On Public Radio Mozart Meets - The Judds?
THE popularity of classical music on the radio may be dropping, but if one radio network gets its way, it's not going down without a fight.
American Public Radio (APR) has shifted into "rescue mode" and through an arduous campaign of pilot programs and experiments is hoping to help stave off, if not reverse, the decline in the number of listeners to classical music on the airwaves. Like their colleagues in symphony orchestras, network officials are worried about the "graying" of audiences and where the next generation of music lovers - and patrons - is going to come from.
"I call it the Rip van Winkle syndrome, where we're just waking up after a long sleep and realizing that our audiences are going away," says Ruth Dreier, project director of APR's Classical Music Initiative.
The Minneapolis-based network - the nation's largest distributor of public radio programming - began brainstorming in 1990 to devise ways of presenting classical music that sidestepped the stereotypes.
"The way we typically present music on the air is very much like we
did it in the 1950s: deep-throated announcers, rustling programs at the start of the concert.... That's just not good enough anymore," said Stephen Salyer, president and chief executive officer of APR, in an interview.
This month the public will hear the first results of APR's efforts with the launching of "Schickele's Mix," a one-hour weekly program of classical music - with a twist. The host is none other than composer and musical satirist Peter Schickele, on sabbatical from his popular P.D.Q. Bach concerts. Produced by Tom Voegeli, a prizewinning independent producer, the show pairs old with new, ignoring barriers between "high brow" and "low brow." Says Mr. Schickele: "The music selected for this program will not b e determined by brow height."
Schickele's choices make strange bedfellows. One show spotlights a Philip Glass piano piece called "Modern Love Waltz" alongside jazz pianist Lenny Tristano's "Turkish Mambo" and Chopin's Berceuse, Op. 57. Schickele compares each composer's use of ostinato - a figure that is repeated constantly in the lower part.
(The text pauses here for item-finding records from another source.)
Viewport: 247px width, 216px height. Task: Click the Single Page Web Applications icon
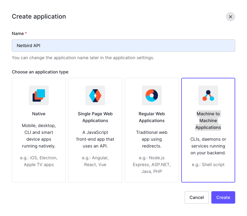click(x=95, y=95)
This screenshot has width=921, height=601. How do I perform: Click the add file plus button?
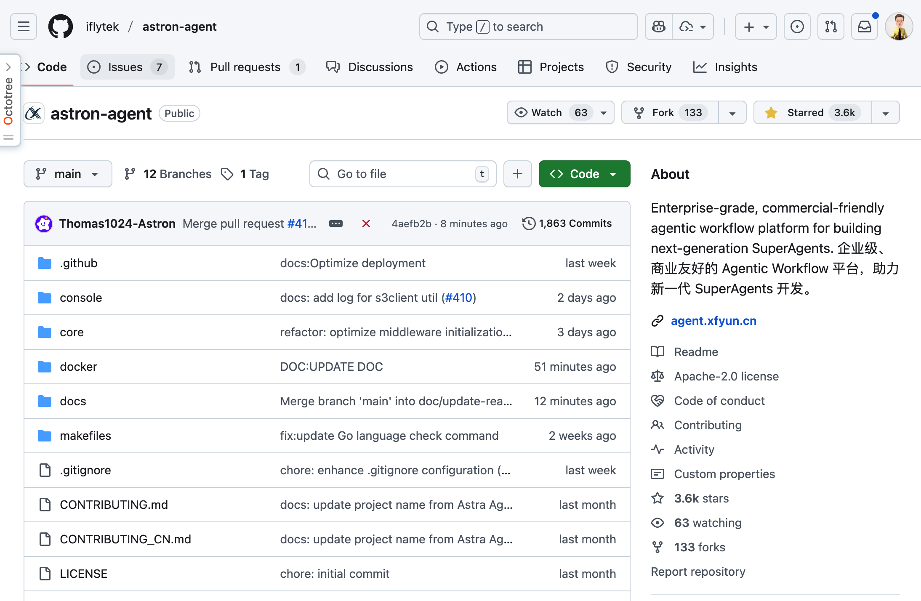(517, 174)
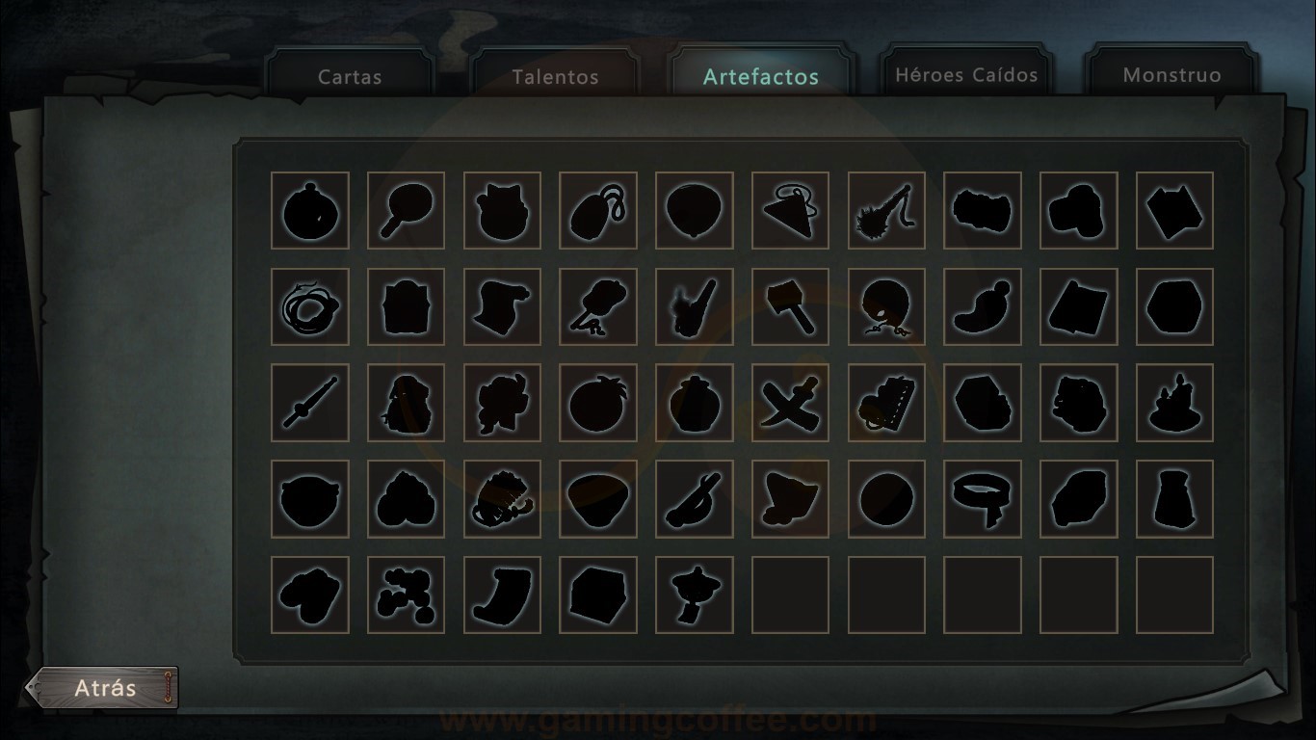Select the Héroes Caídos tab
This screenshot has width=1316, height=740.
(966, 73)
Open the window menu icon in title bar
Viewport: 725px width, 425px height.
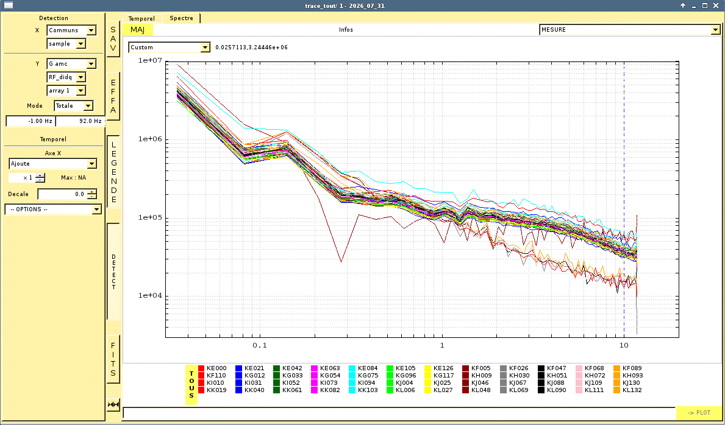click(9, 5)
Schickele doesn't shrink from playing Elton John, John Coltrane, or the Beach Boys, either. In one segment, he follows a Beverly Sills performance of Mozart's aria "Ruhe Sanft, Mein Holdes Leben" with a tune sung by country-and-western duo The Judds, called "Why Not Me?" Both songs have unexpected vocal leaps of an octave.
Such juxtaposition can be jolting, but "that's the experiment," says Ms. Dreier. APR, with more than 400 affiliates, plans to conduct surveys to determine if Schickele's approach is engaging for both young listeners and classical music devotees.
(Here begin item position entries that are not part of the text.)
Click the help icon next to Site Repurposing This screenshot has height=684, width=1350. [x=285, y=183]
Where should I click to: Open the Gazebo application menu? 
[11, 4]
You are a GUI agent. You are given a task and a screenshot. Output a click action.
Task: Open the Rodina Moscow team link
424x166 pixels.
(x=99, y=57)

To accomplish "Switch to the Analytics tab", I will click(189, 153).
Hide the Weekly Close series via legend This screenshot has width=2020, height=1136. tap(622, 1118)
"We think [the program] needs some refining," says Ann Santen, general manager of public station WGUC in Cincinnati. With the median age of its listeners at 55, she is interested in offering "Schickele's Mix" but hasn't committed yet. "The informality of Peter Schickele is beautiful" but some ambiguity remains as to whom he's speaking, she says. Still, Ms. Santen says innovative programs are scarce and APR is "definitely on the right track."